> _TASK GOAL_: Which lines of the listing below contain the string "will"? Pick out each of them, treating uppercase and lowercase as different.

> _ENTRIES SUPPLIED_:
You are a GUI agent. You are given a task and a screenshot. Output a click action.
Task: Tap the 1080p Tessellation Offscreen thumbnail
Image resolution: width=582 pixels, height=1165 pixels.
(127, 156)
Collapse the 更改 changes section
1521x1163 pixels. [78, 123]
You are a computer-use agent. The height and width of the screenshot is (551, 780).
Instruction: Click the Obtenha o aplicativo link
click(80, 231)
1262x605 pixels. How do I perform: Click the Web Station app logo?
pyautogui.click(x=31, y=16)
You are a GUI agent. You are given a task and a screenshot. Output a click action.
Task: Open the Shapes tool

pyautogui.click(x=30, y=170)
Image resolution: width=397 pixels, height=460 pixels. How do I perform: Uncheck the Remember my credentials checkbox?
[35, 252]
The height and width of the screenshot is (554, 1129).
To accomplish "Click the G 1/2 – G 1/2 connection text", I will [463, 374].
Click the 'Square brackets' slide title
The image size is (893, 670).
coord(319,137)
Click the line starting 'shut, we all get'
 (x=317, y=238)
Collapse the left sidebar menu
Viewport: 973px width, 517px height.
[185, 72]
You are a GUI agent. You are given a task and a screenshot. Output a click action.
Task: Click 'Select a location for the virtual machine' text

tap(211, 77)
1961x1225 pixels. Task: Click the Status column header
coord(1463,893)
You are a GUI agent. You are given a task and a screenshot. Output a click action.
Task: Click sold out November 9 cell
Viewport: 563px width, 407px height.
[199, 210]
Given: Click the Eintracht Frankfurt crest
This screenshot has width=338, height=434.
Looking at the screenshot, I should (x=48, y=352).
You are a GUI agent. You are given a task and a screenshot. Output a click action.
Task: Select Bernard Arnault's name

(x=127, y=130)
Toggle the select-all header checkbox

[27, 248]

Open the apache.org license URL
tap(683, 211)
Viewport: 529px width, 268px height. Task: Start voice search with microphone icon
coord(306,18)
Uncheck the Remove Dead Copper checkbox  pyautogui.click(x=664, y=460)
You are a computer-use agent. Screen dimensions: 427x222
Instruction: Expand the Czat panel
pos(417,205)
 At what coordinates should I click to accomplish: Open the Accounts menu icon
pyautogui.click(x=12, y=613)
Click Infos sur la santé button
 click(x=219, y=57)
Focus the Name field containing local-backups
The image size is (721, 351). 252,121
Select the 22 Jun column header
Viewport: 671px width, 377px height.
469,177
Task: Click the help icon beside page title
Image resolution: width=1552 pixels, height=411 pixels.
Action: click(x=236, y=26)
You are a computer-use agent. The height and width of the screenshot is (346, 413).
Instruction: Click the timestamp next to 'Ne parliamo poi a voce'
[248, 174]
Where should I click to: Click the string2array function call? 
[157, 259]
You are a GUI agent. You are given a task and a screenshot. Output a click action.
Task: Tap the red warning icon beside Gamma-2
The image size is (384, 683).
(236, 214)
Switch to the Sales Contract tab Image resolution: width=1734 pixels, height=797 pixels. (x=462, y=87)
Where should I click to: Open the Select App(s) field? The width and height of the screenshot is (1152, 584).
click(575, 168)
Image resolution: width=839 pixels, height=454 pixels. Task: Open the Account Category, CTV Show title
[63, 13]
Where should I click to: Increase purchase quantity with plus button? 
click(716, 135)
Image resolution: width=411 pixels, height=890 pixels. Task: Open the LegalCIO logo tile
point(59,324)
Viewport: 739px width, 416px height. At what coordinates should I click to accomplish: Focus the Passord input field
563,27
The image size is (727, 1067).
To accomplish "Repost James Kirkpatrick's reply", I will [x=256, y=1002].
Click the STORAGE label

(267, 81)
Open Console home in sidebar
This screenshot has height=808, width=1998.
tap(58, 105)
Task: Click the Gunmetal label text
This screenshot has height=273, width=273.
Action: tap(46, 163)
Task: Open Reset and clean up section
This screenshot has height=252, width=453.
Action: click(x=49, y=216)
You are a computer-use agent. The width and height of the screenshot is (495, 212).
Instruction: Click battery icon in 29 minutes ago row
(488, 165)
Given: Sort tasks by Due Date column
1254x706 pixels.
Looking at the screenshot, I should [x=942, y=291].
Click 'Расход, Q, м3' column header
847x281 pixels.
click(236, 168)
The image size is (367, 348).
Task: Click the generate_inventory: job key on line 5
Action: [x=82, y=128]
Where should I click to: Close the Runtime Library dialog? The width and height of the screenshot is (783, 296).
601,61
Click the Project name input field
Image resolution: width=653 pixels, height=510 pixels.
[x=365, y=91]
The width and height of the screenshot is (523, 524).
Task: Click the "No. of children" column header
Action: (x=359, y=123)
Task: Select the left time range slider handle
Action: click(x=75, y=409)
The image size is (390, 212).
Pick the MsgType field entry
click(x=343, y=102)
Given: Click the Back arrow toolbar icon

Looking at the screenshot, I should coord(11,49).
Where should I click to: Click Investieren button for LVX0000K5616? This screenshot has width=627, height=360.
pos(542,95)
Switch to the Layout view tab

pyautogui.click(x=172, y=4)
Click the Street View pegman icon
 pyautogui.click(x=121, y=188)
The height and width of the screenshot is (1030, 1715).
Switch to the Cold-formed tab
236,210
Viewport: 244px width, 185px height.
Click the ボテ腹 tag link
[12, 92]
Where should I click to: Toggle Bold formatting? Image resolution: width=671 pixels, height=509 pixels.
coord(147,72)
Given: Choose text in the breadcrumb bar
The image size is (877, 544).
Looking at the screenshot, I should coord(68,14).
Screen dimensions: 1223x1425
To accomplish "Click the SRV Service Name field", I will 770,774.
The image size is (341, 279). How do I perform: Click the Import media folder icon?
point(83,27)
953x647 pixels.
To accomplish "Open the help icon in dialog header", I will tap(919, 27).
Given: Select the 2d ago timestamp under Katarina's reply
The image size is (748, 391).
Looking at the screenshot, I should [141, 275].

> _EXERCISE SOLUTION_:
To accomplish "Click the G 1/2 – G 1/2 connection text", I will [463, 374].
To accomplish "Repost James Kirkpatrick's reply", I will [x=256, y=1002].
To accomplish "Click the SRV Service Name field", I will 770,774.
To accomplish "Open the help icon in dialog header", I will tap(919, 27).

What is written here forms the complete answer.